-- SOURCE PASSAGE start --
All 22 James Bond Themes RANKED and RATED



10. The World is Not Enough (Garbage): A moody song, well-sung and with a great use of strings, yet “The World is Not Enough” suffers because of those damn synthesized drums that are way too prominent in the mix. Replace those with something a little more natural and you’ve got a winner of a song that would fit right in with classic Bond themes.

(Aaron says: The World Is Not Enough” is similar to “Tomorrow Never Dies” in being a more gloomy, serious Bond anthem. But this time, instead of a lively pop singer, they actually had a gloomy, serious rock group play the song, and that is a marked improvement. I don’t know much about Garbage, but Shirley Manson’s voice fits this type of genre. The song also calls back to earlier Bond songs that just feel like they are “Bond songs” — I don’t believe it uses any direct music from the Bond theme or past soundtracks, but it carries the same mood.)


11. From Russia with Love (Matt Monro): The first actual song-song to become a James Bond theme is fairly middle-of-the-road and forgettable, but it’s not a bad song by any stretch of the imagination… and it is the first.

(Aaron says
We also get the first of the trademark title songs, this one a croony ballad from Matt Munro. The theme’s mostly forgettable, a very standard love song piggybacking Frank Sinatra. It doesn’t really fit in with the style of the film, but it isn’t as abhorrent as other songs we’ll hear during the series.)




12. Another Way to Die from Quantum of Solace (Jack White & Alicia Keys): In theory, this is a winning mixture of performers. In practice, the song ends up sounding weak. Both singers are either undermixed or are straining their voices to hit those notes (with Keys, I have to imagine it’s the former). This song is also seriously underproduced; when it comes to Bond themes, lavish textures usually win the day. Even in the song directly preceding this one, Chris Cornell’s “You Know My Name,” guitar, bass and drums fill the void left by the usual Bond orchestra.
-- SOURCE PASSAGE end --
-- SUPPLIED INFORMATION start --
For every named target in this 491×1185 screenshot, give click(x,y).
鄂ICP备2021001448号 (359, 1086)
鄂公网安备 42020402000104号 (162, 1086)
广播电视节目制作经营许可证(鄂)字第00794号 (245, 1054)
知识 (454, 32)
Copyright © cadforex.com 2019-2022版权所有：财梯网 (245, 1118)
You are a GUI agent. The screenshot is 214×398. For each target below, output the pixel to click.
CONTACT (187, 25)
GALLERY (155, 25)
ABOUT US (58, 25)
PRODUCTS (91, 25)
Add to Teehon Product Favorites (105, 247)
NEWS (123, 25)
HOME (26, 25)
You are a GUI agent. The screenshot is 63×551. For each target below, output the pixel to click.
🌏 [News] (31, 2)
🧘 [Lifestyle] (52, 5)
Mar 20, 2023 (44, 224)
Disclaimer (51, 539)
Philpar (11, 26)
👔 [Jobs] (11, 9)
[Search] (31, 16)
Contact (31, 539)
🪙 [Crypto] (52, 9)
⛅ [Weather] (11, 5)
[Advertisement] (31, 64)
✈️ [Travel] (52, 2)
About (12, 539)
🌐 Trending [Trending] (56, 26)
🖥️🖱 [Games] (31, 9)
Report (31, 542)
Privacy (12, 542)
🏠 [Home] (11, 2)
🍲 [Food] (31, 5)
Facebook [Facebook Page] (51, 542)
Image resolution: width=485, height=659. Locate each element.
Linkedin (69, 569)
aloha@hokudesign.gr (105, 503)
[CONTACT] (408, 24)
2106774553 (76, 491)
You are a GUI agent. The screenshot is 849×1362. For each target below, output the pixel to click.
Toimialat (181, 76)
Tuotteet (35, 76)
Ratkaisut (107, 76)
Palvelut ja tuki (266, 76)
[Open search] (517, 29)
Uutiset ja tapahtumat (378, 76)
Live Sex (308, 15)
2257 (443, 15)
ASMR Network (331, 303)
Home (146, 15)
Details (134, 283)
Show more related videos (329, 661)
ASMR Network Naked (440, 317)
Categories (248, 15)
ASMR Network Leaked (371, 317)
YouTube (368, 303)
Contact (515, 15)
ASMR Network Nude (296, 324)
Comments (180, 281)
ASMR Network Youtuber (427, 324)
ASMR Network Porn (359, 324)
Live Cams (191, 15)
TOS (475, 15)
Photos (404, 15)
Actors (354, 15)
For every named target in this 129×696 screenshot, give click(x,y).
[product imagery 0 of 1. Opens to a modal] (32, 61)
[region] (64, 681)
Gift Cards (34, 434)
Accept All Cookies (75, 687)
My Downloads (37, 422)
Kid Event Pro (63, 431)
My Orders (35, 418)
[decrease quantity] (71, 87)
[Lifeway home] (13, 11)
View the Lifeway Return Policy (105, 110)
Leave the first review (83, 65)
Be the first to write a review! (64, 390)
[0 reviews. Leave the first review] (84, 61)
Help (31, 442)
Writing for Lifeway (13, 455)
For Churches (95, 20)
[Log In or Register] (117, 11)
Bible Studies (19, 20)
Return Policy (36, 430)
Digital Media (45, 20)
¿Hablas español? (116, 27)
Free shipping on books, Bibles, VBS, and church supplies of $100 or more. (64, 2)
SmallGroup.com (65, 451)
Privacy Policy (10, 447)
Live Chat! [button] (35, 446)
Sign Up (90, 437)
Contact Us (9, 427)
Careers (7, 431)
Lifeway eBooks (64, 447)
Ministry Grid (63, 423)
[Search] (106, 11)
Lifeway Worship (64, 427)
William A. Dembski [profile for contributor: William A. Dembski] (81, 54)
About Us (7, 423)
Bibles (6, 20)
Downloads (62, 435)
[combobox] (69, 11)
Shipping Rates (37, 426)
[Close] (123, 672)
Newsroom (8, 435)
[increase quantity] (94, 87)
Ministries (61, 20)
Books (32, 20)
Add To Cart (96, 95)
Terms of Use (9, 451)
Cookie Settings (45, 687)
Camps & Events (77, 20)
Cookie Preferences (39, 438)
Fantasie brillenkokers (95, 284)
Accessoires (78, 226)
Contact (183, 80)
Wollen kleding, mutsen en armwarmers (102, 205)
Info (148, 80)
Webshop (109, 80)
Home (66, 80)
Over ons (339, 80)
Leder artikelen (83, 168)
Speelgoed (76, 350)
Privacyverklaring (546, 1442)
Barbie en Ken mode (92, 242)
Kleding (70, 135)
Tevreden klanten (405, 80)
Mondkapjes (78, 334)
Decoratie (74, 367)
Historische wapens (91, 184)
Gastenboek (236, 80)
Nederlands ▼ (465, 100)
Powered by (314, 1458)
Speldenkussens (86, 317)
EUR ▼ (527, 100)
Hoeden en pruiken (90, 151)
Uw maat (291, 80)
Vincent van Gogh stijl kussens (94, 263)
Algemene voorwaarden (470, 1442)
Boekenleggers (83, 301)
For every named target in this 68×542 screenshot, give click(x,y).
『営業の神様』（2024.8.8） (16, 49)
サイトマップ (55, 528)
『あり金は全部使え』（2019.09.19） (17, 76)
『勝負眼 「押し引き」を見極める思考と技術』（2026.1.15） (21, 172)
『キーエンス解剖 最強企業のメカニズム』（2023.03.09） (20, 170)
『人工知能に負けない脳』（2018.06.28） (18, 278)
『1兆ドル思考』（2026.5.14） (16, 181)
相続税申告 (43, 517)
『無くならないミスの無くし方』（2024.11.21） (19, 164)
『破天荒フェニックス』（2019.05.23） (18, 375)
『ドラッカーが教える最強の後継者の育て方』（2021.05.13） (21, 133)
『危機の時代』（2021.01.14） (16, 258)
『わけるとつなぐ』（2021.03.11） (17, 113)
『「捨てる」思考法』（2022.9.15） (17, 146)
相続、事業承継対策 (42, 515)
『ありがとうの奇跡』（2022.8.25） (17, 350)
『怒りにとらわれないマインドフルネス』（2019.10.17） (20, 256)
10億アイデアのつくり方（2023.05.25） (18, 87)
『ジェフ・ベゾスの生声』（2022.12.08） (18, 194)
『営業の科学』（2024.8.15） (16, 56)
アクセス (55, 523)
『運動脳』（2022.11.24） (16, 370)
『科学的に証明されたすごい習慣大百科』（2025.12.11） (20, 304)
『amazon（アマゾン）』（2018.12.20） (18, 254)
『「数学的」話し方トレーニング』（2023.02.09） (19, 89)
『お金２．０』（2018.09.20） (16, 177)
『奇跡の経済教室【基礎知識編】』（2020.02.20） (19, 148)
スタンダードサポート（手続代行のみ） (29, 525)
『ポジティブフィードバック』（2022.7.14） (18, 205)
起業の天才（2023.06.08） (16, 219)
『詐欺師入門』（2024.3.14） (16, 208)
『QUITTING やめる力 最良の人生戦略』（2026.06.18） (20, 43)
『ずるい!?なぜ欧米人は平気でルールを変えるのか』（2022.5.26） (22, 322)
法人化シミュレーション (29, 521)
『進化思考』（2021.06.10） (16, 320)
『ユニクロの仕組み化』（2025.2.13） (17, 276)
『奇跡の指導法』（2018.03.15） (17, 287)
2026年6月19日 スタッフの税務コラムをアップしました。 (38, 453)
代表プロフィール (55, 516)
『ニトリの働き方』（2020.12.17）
-- SUPPLIED INFORMATION end --
◆ **COMPLETE THE FOLLOWING**
(a) Reproduce word for word the portion of the Bond theme rankings running from "11. From Russia" down to "is the first.".
(b) Render this sentence from the Bond theme rankings into Spanish: "This song is also seriously underproduced; when it comes to Bond themes, lavish textures usually win the day."
(c) Pick up the Bond theme rankings after their final sentence and keep writing in the same voice.

◆ **ANSWERS TO THE TASKS**
(a)
11. From Russia with Love (Matt Monro): The first actual song-song to become a James Bond theme is fairly middle-of-the-road and forgettable, but it’s not a bad song by any stretch of the imagination… and it is the first.

(b) Esta canción también está seriamente subproducida; en lo que respecta a los temas de Bond, las texturas fastuosas suelen salir ganando.

(c)
(Aaron says: As a fan of Jack White, I think his music fits well with a modern Bond film — it’s soulful, yet hip, and White’s talent allows him to adapt to a Bond-like theme. The duet with Alicia Keys even works pretty well, as it’s not the ballady sort of song I’m used to hearing from her. I don’t think “Another Way to Die” has as much fanfare as other Bond songs, but it’s among the best.)

13. You Only Live Twice (Nancy Sinatra): This is another relatively forgettable Bond entry that children of the ’90s might best remember as the song that gave Robbie Williams’ “Millenium” its string hook. Still, it’s well-sung, and it’s the first Bond theme to incorporate electric guitar prominently, which makes it an interesting step in the series’ musical evolution.

(Aaron says: Do you remember the Robbie Williams song “Millennium”? It took me a while to figure it out, but Nancy Sinatra’s title song has been linked to that with some clever sampling. All in all, the song isn’t bad, but it doesn’t feel like Bond. It’s sort of a sappier, more serene song than we’ve seen from the other titles.)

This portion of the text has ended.